AIG hits out at motion to dismiss

It is "already clear" there was a "mole" within the company, it states

AIG hits out at motion to dismiss

Legal Insights

By Terry Gangcuangco

American International Group (AIG) has filed a brief opposing Dellwood Insurance Group’s motion to dismiss AIG’s amended complaint against the new firm, suggesting there was a “mole” within the company.

Represented by Robin Cohen, Adam Ziffer, and Meredith Elkins of insurance recovery law firm Cohen Ziffer Frenchman & McKenna LLP, Dellwood filed its motion to dismiss on July 31, requesting that all counts be dismissed with prejudice, after AIG dropped Michael Price, Kean Driscoll, and Thomas Connolly as individual defendants.

When AIG amended its complaint to exclude the trio – former AIG executives now leading Dellwood – the reasoning was to avoid delays in case they opted to take the case into arbitration. Dellwood, in its motion to dismiss, argued that by voluntarily dismissing the action against the three with prejudice, AIG achieved an adjudication on the merits of its claims against Dellwood.

The recently launched (March 7, 2024) business also wanted the case dismissed on the basis that, among other things, AIG’s amended complaint “does not plausibly plead claims” against the excess and surplus (E&S) insurance startup.

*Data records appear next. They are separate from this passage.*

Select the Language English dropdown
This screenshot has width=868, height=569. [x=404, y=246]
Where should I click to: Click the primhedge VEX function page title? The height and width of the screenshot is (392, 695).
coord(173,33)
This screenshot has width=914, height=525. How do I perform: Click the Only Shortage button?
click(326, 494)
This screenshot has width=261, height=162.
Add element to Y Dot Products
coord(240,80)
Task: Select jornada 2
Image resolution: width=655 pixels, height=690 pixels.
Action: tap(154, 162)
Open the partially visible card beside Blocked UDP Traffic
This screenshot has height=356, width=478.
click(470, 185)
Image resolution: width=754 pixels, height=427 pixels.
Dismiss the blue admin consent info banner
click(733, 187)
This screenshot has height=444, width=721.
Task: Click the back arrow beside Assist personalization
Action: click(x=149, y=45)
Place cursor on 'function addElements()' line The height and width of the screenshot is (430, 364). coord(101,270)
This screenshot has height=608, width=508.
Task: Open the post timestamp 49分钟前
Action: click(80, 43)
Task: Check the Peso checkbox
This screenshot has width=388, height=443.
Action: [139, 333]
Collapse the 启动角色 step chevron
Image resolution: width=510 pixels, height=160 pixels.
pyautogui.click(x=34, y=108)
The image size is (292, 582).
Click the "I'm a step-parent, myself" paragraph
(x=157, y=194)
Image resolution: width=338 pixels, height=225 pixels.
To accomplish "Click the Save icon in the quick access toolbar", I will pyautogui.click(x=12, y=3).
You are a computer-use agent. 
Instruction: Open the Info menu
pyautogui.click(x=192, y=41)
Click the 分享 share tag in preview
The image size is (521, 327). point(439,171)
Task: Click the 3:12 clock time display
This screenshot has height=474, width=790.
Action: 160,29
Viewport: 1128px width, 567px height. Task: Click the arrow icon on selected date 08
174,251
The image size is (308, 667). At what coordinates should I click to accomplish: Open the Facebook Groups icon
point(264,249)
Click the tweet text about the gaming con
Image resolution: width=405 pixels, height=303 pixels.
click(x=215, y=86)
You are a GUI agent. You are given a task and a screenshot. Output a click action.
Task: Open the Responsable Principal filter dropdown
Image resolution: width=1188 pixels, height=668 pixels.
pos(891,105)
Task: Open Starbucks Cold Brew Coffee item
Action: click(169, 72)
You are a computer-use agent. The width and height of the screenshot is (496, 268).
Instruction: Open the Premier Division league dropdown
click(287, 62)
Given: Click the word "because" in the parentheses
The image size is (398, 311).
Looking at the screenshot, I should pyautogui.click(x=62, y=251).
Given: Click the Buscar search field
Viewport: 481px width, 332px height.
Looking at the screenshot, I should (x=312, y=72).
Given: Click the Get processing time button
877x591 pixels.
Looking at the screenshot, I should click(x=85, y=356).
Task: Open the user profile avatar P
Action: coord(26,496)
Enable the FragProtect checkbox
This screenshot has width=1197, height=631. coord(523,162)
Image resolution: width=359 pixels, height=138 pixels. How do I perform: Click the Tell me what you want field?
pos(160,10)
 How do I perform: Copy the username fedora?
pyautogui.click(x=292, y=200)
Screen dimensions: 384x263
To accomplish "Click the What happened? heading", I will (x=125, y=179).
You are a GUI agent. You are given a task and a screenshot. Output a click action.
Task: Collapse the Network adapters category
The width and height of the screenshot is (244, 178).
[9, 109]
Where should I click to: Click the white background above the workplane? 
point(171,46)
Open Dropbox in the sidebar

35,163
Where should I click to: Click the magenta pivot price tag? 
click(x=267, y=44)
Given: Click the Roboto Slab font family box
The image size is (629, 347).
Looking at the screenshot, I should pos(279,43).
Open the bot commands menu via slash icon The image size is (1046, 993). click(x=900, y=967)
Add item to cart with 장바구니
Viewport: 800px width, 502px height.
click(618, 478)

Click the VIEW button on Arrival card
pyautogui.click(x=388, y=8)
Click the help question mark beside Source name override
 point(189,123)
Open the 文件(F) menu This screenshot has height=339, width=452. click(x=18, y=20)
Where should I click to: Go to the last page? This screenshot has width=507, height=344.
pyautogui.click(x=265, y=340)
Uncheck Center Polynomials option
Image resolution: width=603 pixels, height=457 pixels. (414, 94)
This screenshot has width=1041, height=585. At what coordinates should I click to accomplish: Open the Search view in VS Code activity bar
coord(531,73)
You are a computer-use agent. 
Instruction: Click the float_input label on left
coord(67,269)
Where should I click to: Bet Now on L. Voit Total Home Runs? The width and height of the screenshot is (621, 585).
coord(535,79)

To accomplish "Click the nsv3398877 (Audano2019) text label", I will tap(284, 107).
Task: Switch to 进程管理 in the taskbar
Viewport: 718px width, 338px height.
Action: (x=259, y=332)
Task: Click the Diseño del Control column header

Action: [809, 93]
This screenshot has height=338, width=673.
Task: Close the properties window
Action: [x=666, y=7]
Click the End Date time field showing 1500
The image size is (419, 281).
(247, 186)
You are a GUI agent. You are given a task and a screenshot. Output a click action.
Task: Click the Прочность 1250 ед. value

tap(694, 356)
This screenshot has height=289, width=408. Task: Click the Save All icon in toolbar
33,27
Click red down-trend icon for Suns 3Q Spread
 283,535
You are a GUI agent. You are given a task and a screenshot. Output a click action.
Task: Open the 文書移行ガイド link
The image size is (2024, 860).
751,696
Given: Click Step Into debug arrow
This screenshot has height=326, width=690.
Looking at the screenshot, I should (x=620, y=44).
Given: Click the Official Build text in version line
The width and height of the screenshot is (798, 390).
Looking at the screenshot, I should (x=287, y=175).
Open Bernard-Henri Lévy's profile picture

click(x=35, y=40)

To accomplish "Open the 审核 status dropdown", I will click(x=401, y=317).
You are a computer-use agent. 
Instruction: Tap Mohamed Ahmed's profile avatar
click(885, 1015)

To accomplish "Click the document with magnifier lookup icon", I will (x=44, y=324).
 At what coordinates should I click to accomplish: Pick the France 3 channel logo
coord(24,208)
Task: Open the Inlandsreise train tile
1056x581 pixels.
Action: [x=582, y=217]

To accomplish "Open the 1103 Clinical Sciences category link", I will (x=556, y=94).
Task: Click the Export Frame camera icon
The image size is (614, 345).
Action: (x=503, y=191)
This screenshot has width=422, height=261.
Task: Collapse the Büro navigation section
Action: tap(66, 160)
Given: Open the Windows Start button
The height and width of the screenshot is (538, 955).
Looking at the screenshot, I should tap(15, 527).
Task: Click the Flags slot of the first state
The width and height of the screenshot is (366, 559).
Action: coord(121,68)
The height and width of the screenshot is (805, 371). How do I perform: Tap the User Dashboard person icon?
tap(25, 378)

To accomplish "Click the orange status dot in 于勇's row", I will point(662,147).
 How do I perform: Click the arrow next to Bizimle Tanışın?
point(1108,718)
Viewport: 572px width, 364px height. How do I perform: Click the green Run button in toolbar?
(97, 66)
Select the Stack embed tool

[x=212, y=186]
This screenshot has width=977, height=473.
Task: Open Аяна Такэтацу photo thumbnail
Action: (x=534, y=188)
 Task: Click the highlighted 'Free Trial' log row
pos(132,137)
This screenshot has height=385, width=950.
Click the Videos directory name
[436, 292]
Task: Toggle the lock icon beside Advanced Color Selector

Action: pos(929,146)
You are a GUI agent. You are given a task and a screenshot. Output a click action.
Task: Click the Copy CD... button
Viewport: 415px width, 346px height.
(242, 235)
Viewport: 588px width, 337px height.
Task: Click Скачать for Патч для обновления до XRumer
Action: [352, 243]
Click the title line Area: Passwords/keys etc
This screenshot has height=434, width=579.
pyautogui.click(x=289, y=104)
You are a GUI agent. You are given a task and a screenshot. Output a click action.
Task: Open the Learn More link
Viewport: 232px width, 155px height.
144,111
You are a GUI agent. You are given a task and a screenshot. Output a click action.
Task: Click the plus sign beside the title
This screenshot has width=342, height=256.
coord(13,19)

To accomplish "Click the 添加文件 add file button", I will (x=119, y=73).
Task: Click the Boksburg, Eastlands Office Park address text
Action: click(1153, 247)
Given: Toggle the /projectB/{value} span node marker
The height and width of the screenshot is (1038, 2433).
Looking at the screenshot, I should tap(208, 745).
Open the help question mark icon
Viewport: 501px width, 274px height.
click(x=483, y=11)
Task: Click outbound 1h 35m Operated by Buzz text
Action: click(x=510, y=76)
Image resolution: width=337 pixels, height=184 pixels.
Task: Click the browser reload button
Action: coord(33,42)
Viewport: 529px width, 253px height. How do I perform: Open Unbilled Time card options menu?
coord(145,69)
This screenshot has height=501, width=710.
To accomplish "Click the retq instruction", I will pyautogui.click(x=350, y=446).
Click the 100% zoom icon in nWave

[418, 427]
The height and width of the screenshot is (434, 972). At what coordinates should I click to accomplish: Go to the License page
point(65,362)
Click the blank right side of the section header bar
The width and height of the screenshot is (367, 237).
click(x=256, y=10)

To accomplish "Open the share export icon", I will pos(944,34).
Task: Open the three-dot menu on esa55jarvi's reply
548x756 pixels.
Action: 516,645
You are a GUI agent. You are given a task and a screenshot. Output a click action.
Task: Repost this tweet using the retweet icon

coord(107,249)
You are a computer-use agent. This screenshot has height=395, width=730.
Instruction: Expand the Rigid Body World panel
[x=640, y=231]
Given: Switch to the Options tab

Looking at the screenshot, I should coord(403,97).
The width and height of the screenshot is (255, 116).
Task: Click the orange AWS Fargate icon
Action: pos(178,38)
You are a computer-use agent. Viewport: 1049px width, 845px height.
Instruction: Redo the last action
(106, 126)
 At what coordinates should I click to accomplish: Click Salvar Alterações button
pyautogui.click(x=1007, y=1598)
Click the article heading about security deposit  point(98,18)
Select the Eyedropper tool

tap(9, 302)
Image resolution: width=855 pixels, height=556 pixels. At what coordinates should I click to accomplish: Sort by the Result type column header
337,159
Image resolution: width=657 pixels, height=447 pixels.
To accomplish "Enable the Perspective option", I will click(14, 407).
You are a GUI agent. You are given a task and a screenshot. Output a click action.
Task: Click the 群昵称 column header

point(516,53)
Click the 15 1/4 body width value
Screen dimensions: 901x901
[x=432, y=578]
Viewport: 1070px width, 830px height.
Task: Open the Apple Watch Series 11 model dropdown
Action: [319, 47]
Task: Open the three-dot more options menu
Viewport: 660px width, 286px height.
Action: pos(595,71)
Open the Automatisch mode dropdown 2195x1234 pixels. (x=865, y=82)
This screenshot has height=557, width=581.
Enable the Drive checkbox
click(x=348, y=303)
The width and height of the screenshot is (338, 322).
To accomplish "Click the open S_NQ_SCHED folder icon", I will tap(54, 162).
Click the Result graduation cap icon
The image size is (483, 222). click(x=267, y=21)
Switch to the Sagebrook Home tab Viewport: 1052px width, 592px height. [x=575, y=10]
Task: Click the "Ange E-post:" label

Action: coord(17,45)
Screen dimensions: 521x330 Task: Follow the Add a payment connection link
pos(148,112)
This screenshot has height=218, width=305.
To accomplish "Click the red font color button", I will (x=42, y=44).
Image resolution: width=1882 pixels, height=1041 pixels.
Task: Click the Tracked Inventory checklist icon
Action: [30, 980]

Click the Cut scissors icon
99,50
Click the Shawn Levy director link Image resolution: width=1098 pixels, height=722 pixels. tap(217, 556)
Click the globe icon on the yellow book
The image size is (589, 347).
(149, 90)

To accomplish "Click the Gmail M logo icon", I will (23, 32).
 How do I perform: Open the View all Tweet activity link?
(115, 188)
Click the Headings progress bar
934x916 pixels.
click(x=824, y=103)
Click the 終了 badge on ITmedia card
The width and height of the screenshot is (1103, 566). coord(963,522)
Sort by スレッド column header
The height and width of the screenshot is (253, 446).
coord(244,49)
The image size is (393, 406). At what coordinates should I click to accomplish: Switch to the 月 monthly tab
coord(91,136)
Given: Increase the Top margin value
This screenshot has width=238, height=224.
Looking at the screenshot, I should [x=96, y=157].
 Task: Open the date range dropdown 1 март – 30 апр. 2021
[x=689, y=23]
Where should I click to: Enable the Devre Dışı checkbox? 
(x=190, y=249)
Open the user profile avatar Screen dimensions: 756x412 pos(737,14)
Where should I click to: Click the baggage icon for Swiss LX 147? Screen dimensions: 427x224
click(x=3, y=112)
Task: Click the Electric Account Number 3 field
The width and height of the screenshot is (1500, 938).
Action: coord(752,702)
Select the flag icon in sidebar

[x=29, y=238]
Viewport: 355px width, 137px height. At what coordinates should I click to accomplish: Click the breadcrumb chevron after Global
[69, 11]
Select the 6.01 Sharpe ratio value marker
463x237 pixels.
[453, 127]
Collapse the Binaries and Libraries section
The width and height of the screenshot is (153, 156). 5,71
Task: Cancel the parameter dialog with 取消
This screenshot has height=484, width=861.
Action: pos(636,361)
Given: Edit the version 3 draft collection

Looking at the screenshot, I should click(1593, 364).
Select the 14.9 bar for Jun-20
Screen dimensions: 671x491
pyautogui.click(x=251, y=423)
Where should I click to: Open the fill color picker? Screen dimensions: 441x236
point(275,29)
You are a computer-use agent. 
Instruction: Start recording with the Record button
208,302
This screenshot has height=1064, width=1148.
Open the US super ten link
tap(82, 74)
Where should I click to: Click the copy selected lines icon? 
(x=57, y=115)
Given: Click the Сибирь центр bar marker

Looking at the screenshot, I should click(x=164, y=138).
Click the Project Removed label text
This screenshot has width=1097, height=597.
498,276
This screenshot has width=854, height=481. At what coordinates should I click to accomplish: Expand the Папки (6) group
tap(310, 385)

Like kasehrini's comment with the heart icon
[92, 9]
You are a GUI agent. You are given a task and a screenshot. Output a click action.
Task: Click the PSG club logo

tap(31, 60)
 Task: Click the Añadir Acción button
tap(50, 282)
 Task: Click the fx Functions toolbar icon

Now, in a brief filed on September 11, AIG argued: “AIG’s First Amended Complaint (the ‘FAC’) lays out a detailed account of Dellwood’s wrongdoing that more than plausibly states the claims alleged. As described in the FAC, Dellwood’s own website makes clear that Dellwood’s E&S business plan is to copy AIG’s E&S business plan.

“The FAC, moreover, details how Dellwood went well beyond that by taking AIG’s Confidential Information, including trade secrets, and inducing AIG’s current and former employees to breach their fiduciary and contractual obligations to enable Dellwood to get off the ground.”

The court filing goes on to read: “While the full extent of Dellwood’s theft will not be known until discovery concludes, it is already clear that Dellwood used its current chief financial officer, Thomas Connolly, as a mole within AIG for that purpose.

“AIG’s investigation has already determined that while Connolly was still on AIG’s payroll, he was drafting business plans for Dellwood, and that he did so using AIG’s Confidential Information and business plans… which he emailed to himself from his AIG email account.”

Citing post-employment restrictive covenants, the major insurer also argued that the FAC provides “ample detail” with respect to Dellwood’s alleged inducement of the trio to breach their non-competition, non-solicitation, non-disclosure, and garden leave obligations to AIG.

Price, chief executive of Dellwood, was CEO of North America general insurance at AIG before his separation from the firm on June 30, 2023. Driscoll, Dellwood president and chief underwriting officer, separated from AIG on March 3, 2024, after last serving as global CUO of general insurance. Connolly, who was AIG’s chief financial officer for North America general insurance, separated from the group on March 15, 2024, and now serves as CFO and treasurer at Dellwood.

Meanwhile AIG’s camp also stated: “Apparently hoping to avoid the undeniable sufficiency of AIG’s allegations, Dellwood strains to argue that the res judicata doctrine requires dismissal of the entire complaint against Dellwood because AIG voluntarily dismissed the claims it had asserted in this case against the Former Executives (after they signaled an intent to force this case into arbitration, and thereby avoid the comprehensive discovery afforded by the Federal Rules of Civil Procedure and a public accounting for their misconduct).

“That argument fails, however, because res judicata only affords judgments preclusive effect in subsequent cases; it cannot be used, as Dellwood attempts to do here, to bar claims asserted in the same case.”